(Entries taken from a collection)
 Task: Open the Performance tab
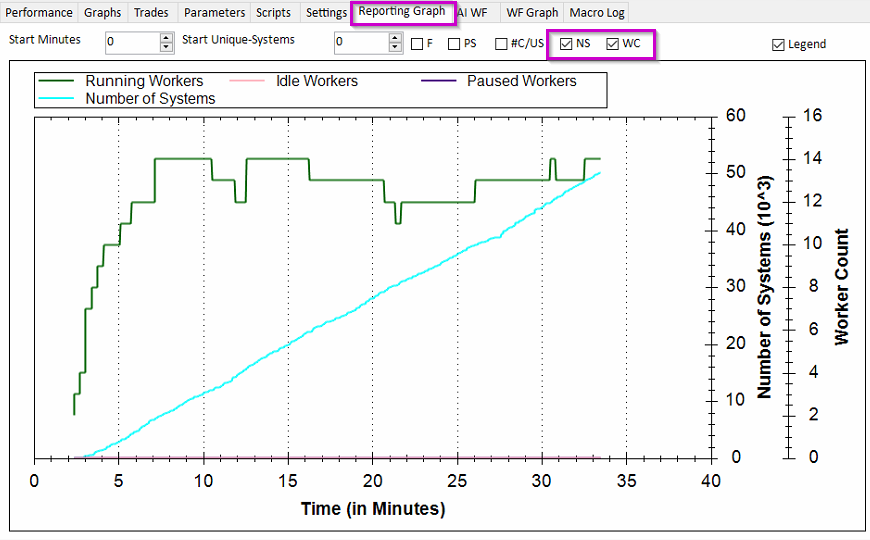(x=40, y=13)
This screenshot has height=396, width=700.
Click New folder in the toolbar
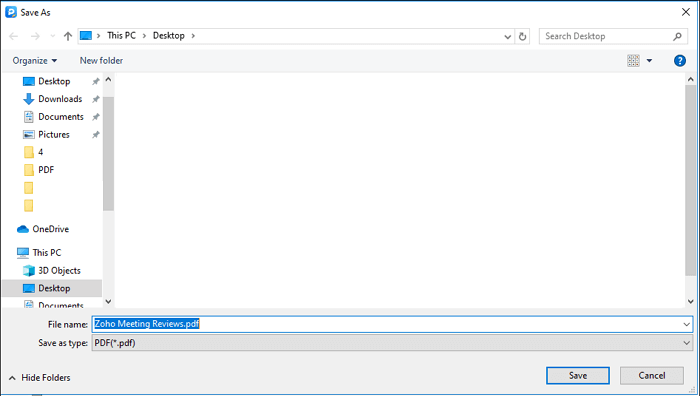[x=101, y=61]
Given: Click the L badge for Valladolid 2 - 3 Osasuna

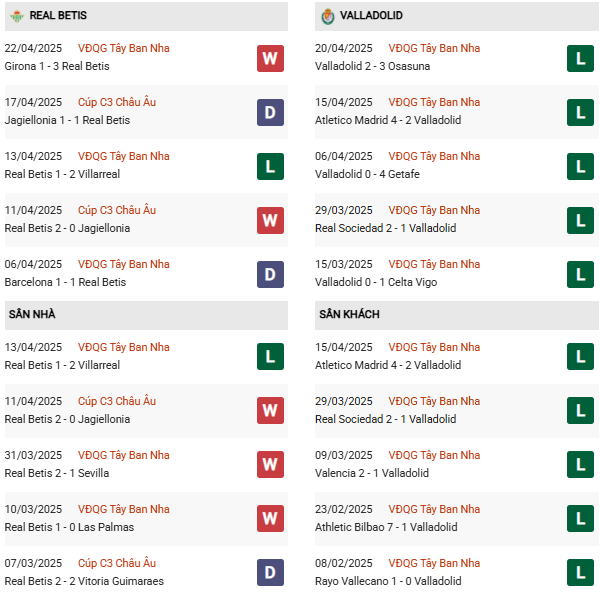Looking at the screenshot, I should 580,58.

→ Exercise goal
Give back exactly the lines running from the one that contains "This screenshot has height=396, width=700." to the end of the records, including both of those lines and excluding every picture.

→ Output for this task
This screenshot has height=396, width=700.
Click New folder in the toolbar
[x=101, y=61]
Given: Click the L badge for Valladolid 2 - 3 Osasuna

Looking at the screenshot, I should 580,58.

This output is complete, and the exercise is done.